Large-scale advisory projects and initiatives. I prefer idea and conception strategies on how to grow companies or start them and then scale. The projects I’m passionate about focus on specific companies, partners, and startups that are in the aerospace, STEM, climate change, environment, energy, and sustainability areas, but we have also taken on projects in the arts, music or film. In the past seven years, our reach has crossed borders and oceans to Western Europe, Africa, MENA, East Asia and the Pacific, Southeast Asia, and South America. We are growing our portfolio and work in the Nordic countries, East Asia, Southeast Asia, South America, and Africa. I would love to do a project with NASA’s or CERN’s innovation hubs and leverage their research and development into a private sector business or company. Also, some thing in the area of healthcare and safety. It has been on my vision board for over five years now.

Women entrepreneurs. We also have a strong interest in investing and mentoring women entrepreneurs. Venture funds now look for women entrepreneurs and diversity. After McKinsey Global Institute study and IMF research reports showed that advancing gender equality, meaning the advancement of women, can increase the annual global GDP (growth domestic product) by $12 trillion, or 11%, by 2025. The public, private, and social sectors need to act to close the gender gaps. In a full potential scenario where women play an identical role in labor markets to that of men, as much as $28 trillion or 26 percent could be added to global annual GDP by 2025.

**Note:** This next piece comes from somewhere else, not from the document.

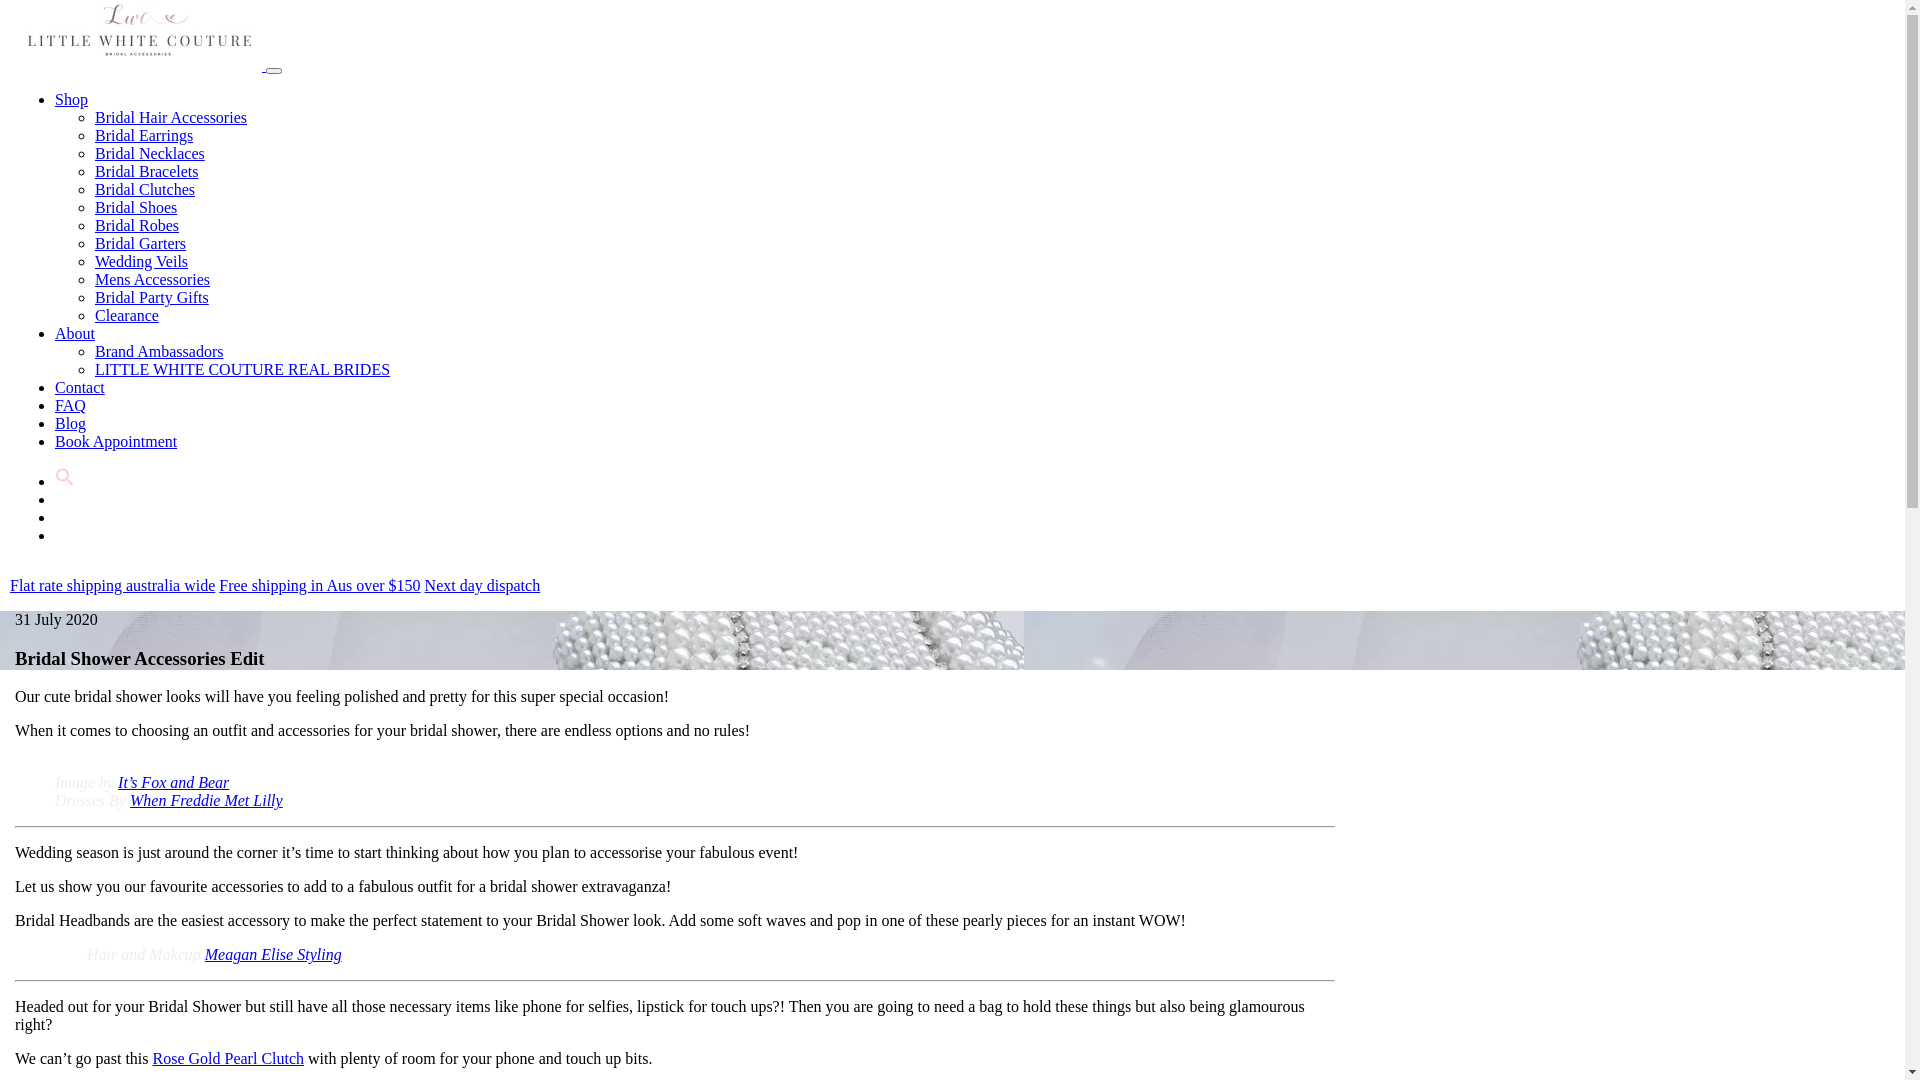  Describe the element at coordinates (116, 442) in the screenshot. I see `Book Appointment` at that location.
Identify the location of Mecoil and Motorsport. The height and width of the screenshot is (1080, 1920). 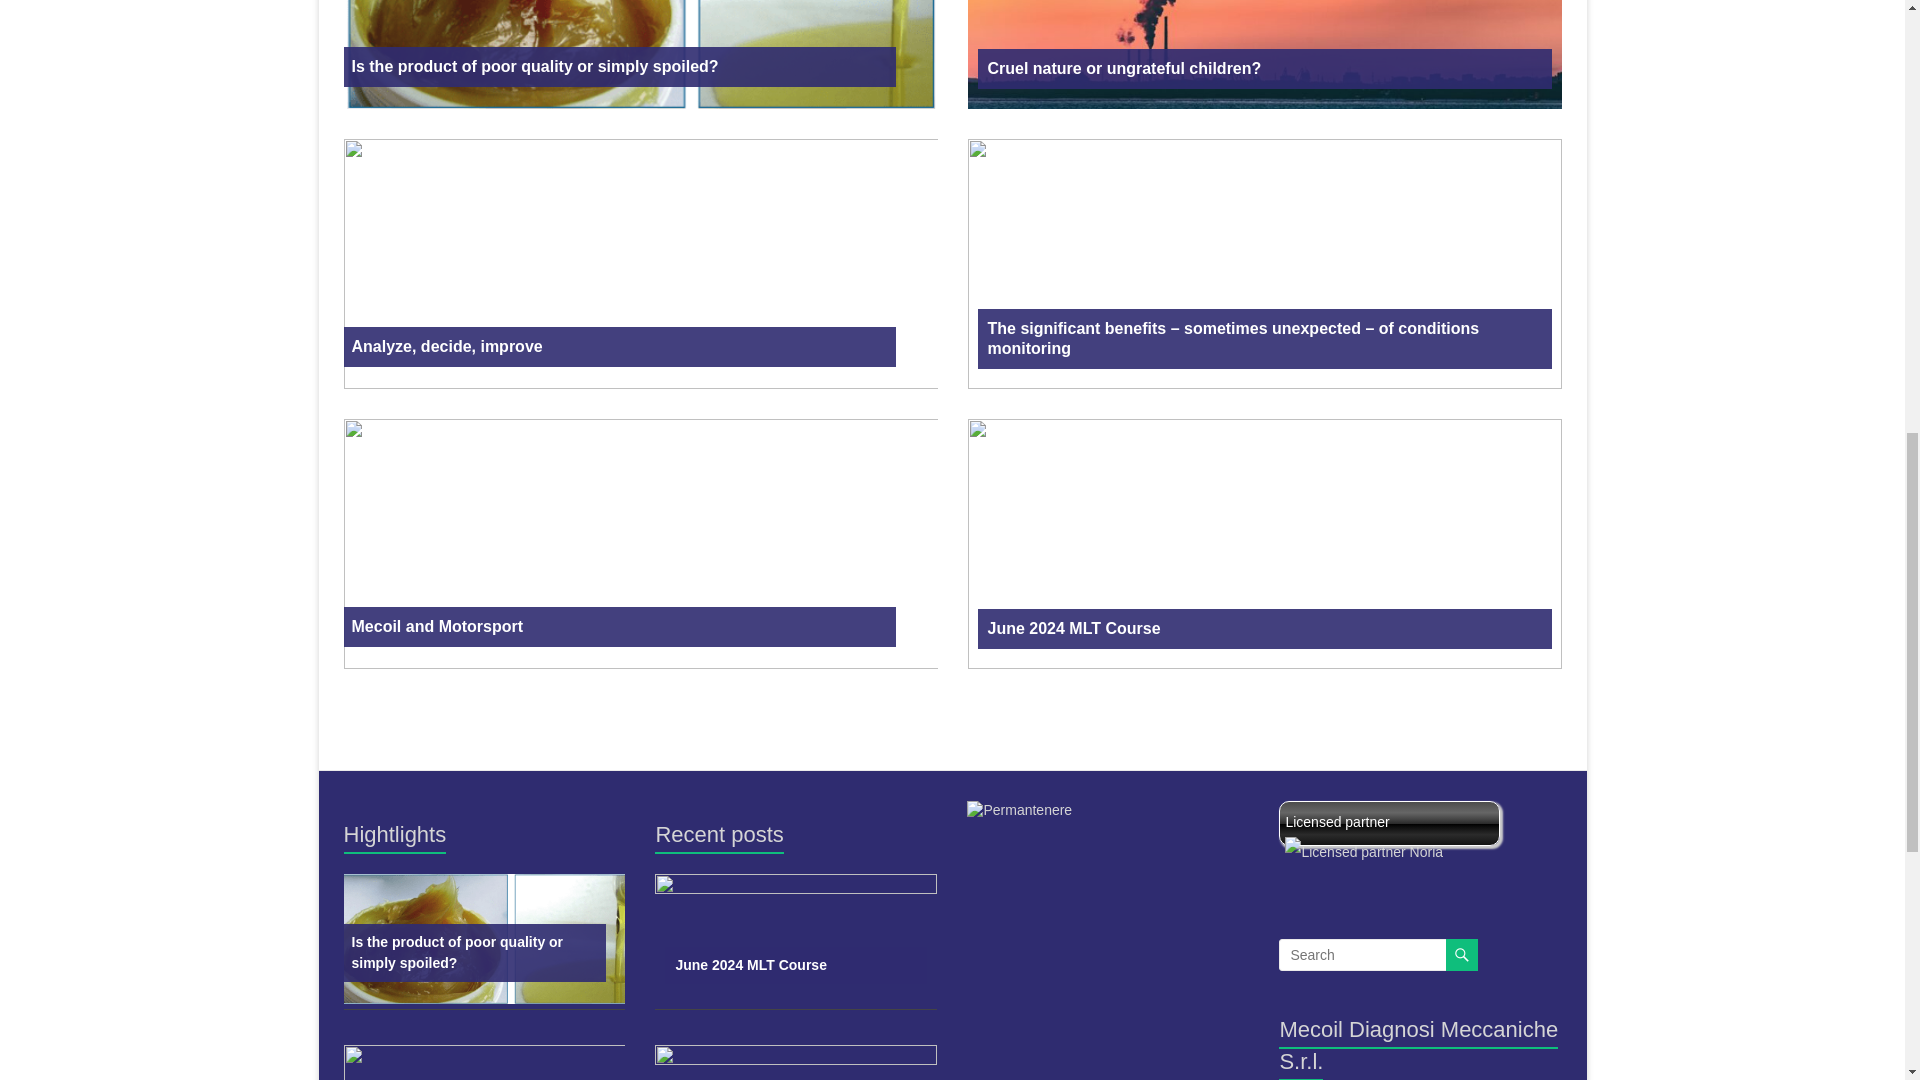
(620, 626).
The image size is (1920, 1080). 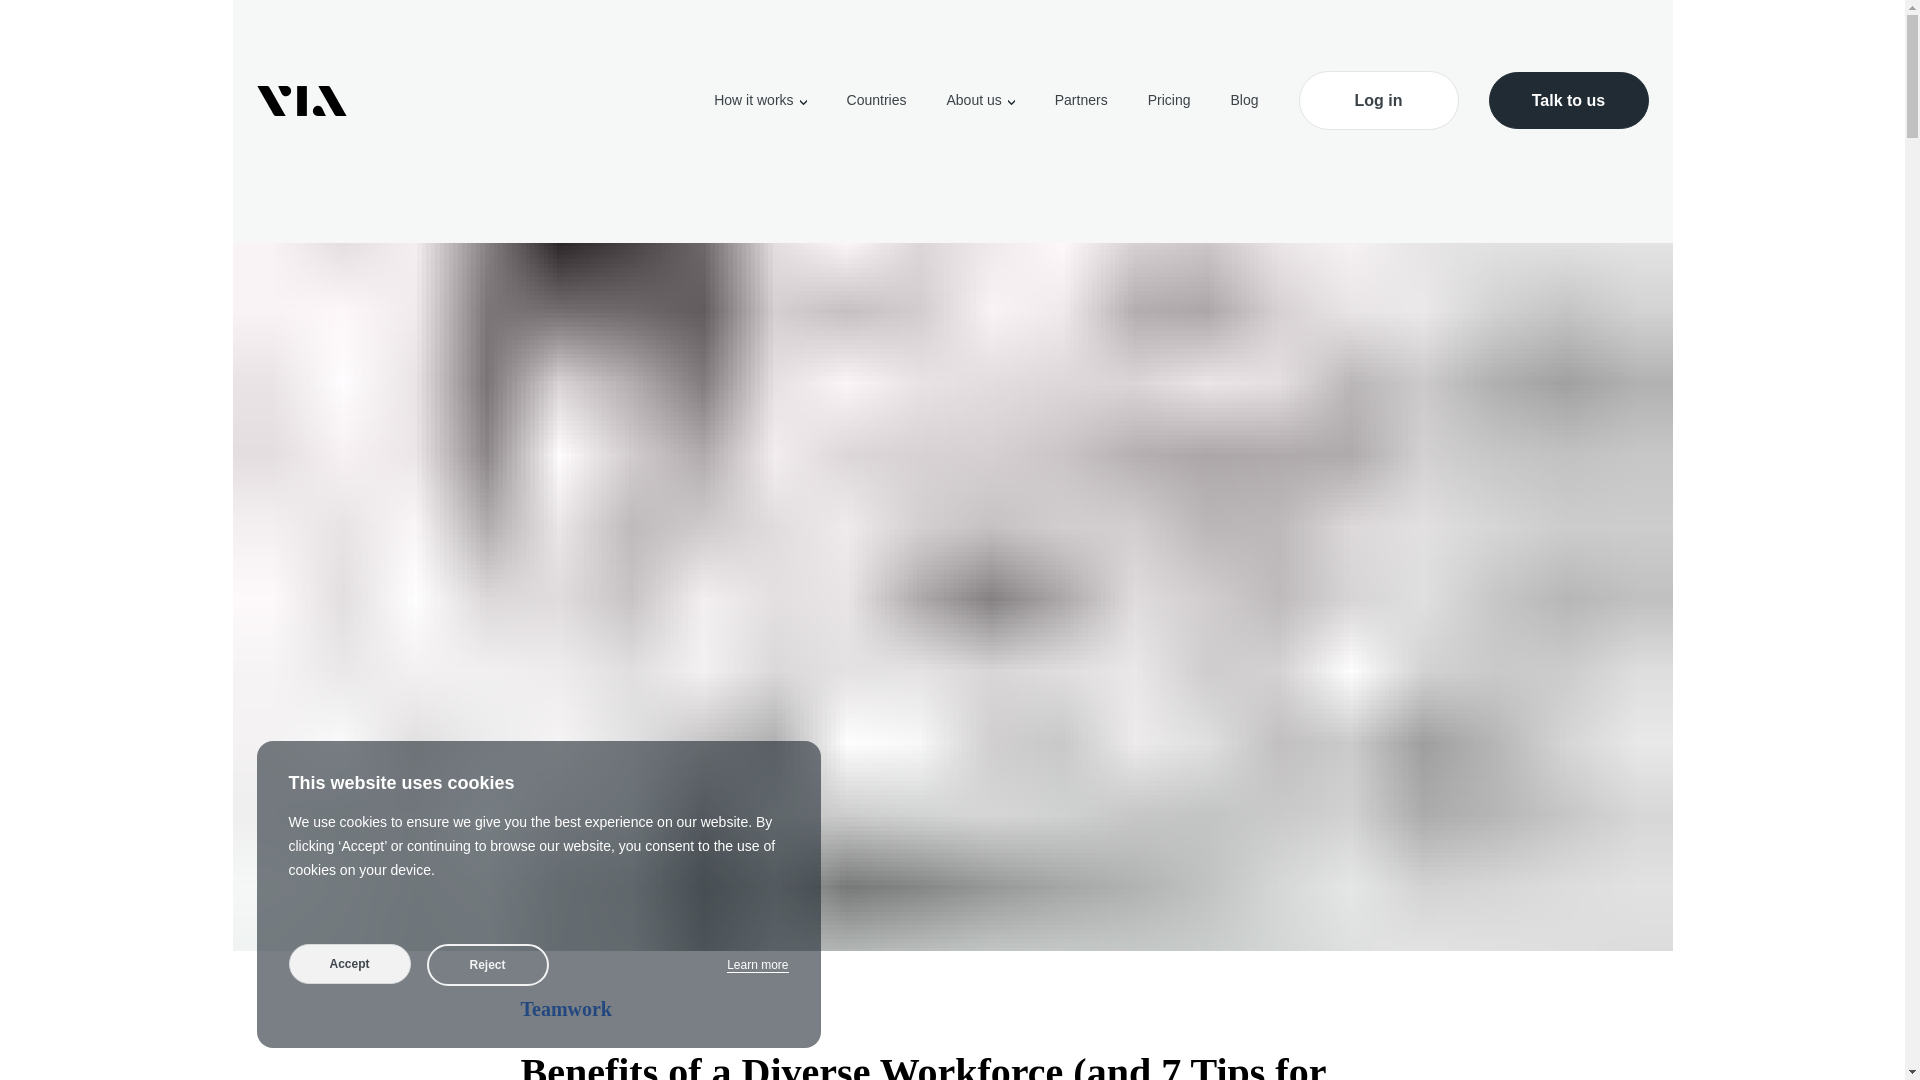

Mentorship. Mentorship is key to help young entrepreneurs grow their businesses. I would not be where I am today with the support of a wide network of people and their generosity and wisdom. Don’t only pay it forward, also pay it back.

What has been your biggest obstacle as an entrepreneur?

In the beginning, the biggest obstacle was convincing investment firms the vision, economical, and financial impact of social entrepreneurship and for-purpose companies. Most investors were only interested in alpha revenue business models and a singular bottom line, not a triple bottom line. With the expansion and growth of social entrepreneurship like Big Society Capital’s initial investment fund of £600 Million and Goldman Sachs’ social impact bond in the criminal justice system, investment firms and corporations have since realized the importance of social responsilibity in their growth and corporate strategies.

What advice would you give other emerging entrepreneurs?

I’ve learned many lessons, but the most important are patience, perseverance, and an absolute belief in your vision. Invest in yourself through knowledge acquisition, build your network by surrounding yourself with the best talented minds, and know that experience is often underrated so don’t always go for the quick return or solution. There is a quote from Mark Suster who said, “Lemons ripen early. Great companies take time.” I have more of a Warren Buffet approach to business than probably most investors. I like to build companies that will last more than 25 years that pay dividends.